Can you write out the entries between the line containing "Given: Click the" and the line containing "Action: [297, 18]", inclusive, with the pictures left out?

— Start of Material —

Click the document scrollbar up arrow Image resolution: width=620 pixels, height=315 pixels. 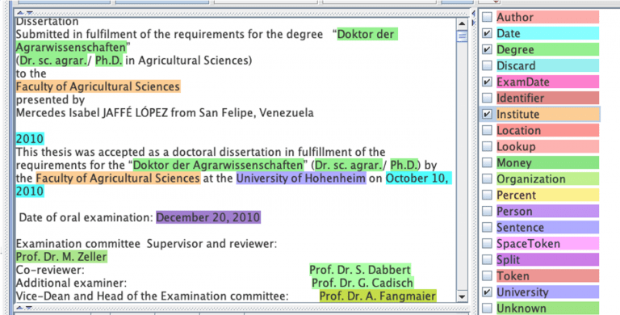pyautogui.click(x=462, y=23)
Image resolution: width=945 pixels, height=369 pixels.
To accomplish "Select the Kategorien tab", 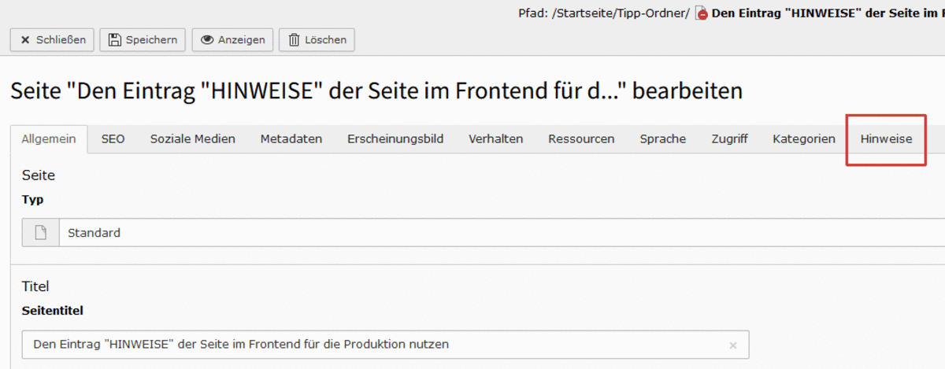I will 804,139.
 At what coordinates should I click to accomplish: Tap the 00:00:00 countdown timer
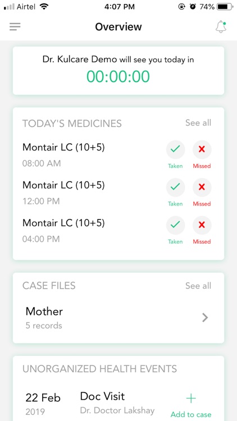119,76
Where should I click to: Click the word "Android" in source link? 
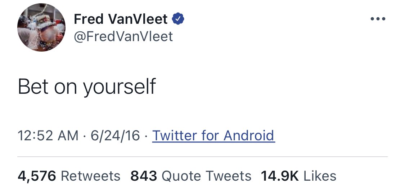(249, 136)
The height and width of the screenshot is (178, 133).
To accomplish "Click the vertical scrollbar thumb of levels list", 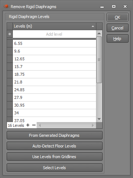I will click(99, 60).
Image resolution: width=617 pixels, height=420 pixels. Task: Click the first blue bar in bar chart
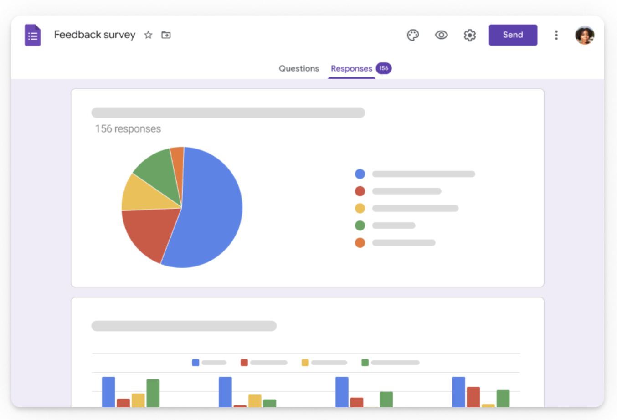(x=108, y=392)
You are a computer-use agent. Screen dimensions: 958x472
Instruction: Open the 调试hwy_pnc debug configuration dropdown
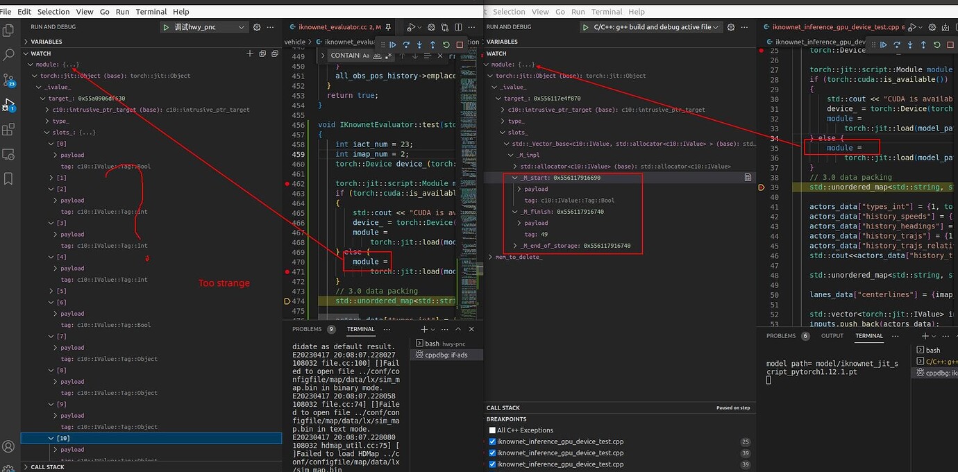(x=203, y=27)
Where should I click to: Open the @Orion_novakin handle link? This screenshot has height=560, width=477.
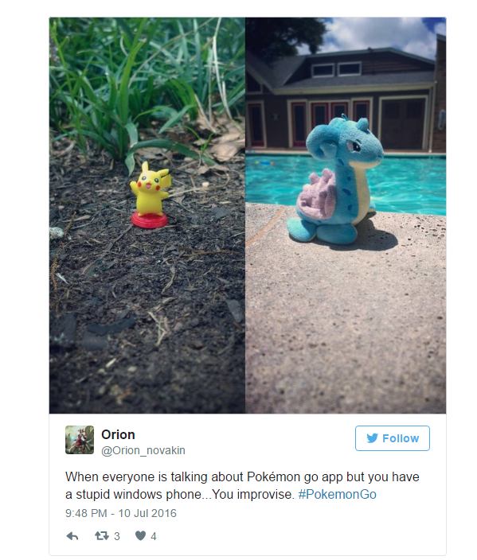click(x=143, y=450)
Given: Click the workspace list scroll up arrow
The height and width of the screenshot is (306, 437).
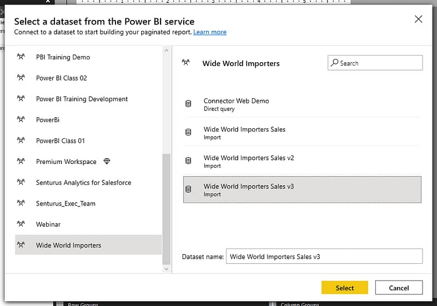Looking at the screenshot, I should click(x=167, y=51).
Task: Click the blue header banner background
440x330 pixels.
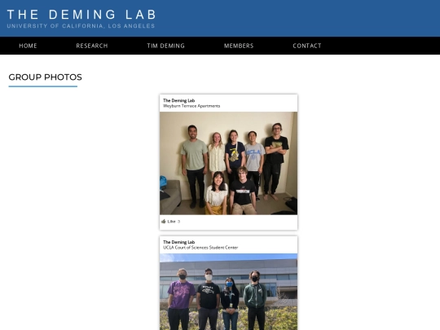Action: [297, 18]
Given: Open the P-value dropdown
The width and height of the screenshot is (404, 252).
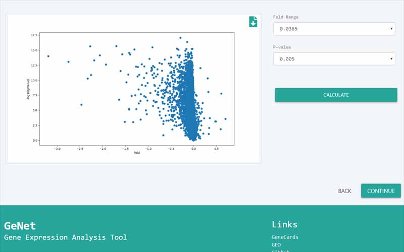Looking at the screenshot, I should pyautogui.click(x=333, y=59).

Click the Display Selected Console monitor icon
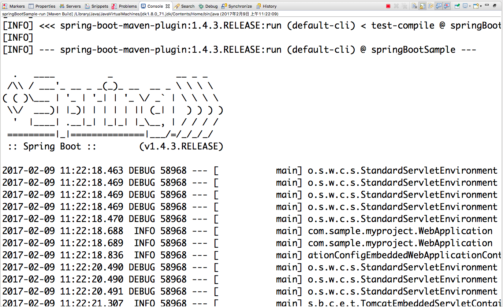click(465, 6)
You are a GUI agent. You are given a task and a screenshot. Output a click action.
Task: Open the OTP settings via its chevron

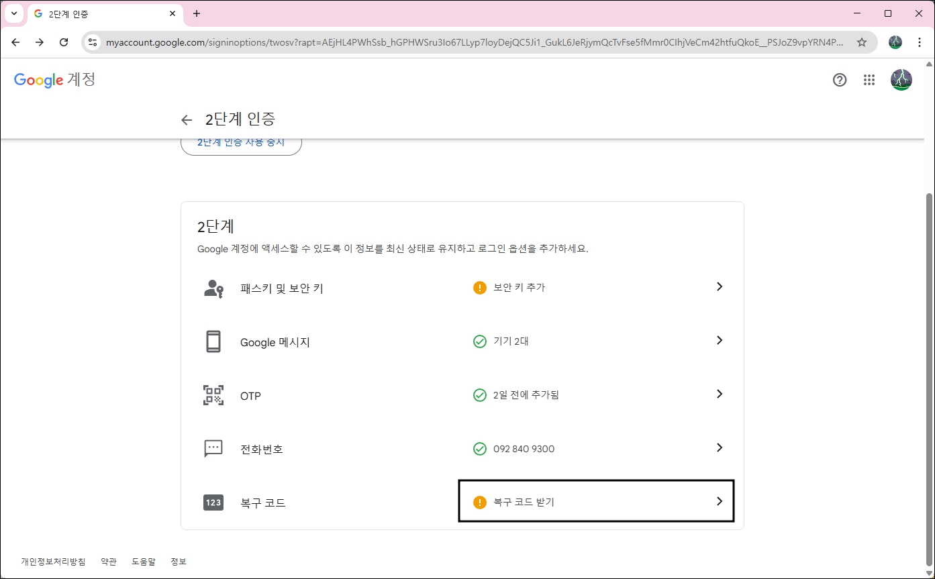pos(719,394)
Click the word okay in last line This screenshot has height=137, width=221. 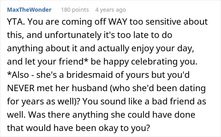[x=108, y=128]
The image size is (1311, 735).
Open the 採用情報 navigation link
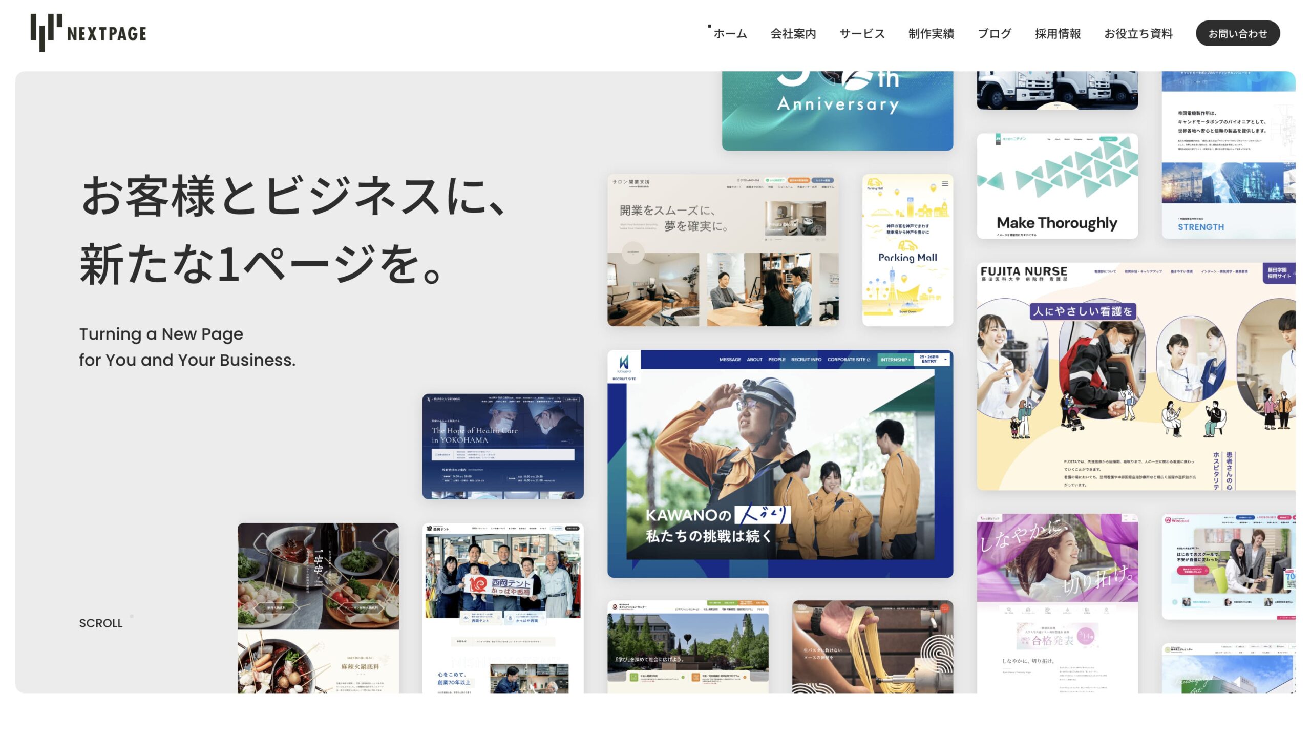coord(1058,34)
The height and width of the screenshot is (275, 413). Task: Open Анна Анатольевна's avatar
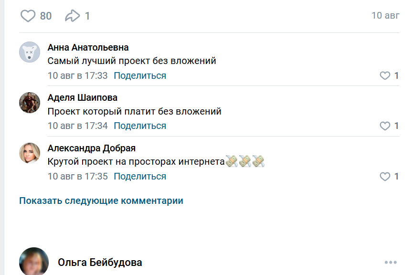(30, 52)
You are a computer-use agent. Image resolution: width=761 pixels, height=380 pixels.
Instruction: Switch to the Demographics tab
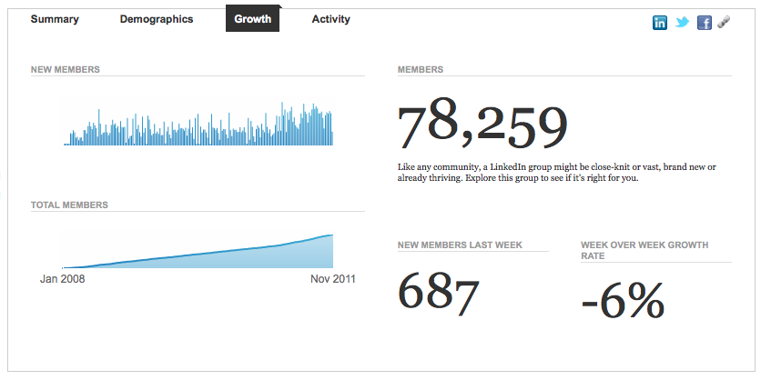coord(157,19)
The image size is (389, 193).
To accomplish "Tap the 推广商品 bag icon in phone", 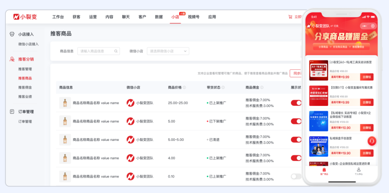I will tap(324, 170).
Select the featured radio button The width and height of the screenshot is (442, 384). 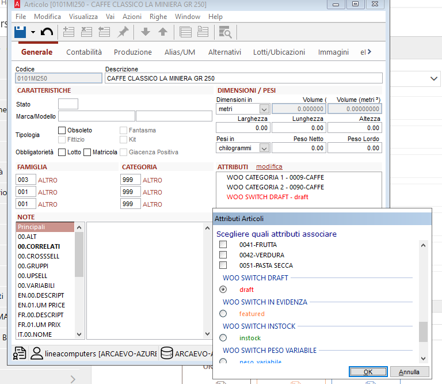(x=223, y=314)
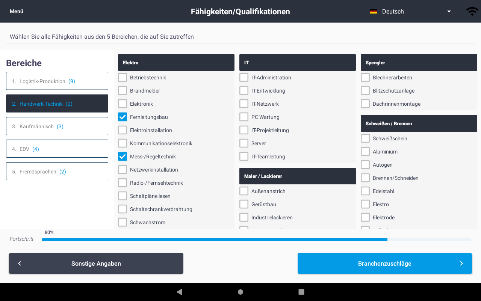Switch to the Kaufmännisch category
The height and width of the screenshot is (301, 481).
(57, 126)
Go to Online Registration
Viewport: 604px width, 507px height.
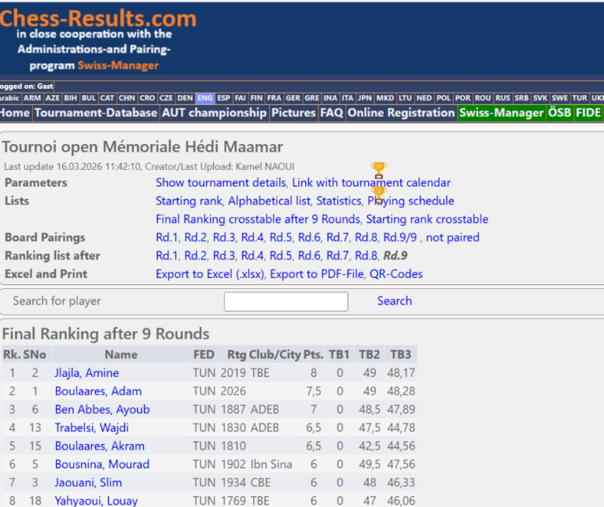tap(401, 113)
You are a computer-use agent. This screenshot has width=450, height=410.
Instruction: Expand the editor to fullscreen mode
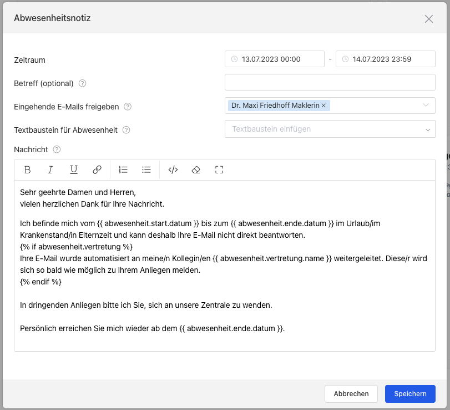219,170
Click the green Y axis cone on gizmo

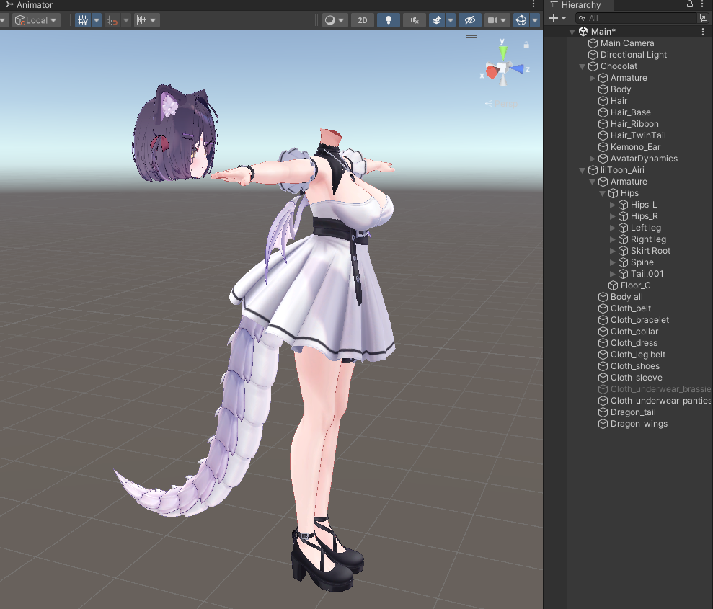tap(503, 50)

— End of Material —

Answer:
Given: Click the workspace list scroll up arrow
The height and width of the screenshot is (306, 437).
Looking at the screenshot, I should click(x=167, y=51).
Task: Click the blue header banner background
440x330 pixels.
Action: [297, 18]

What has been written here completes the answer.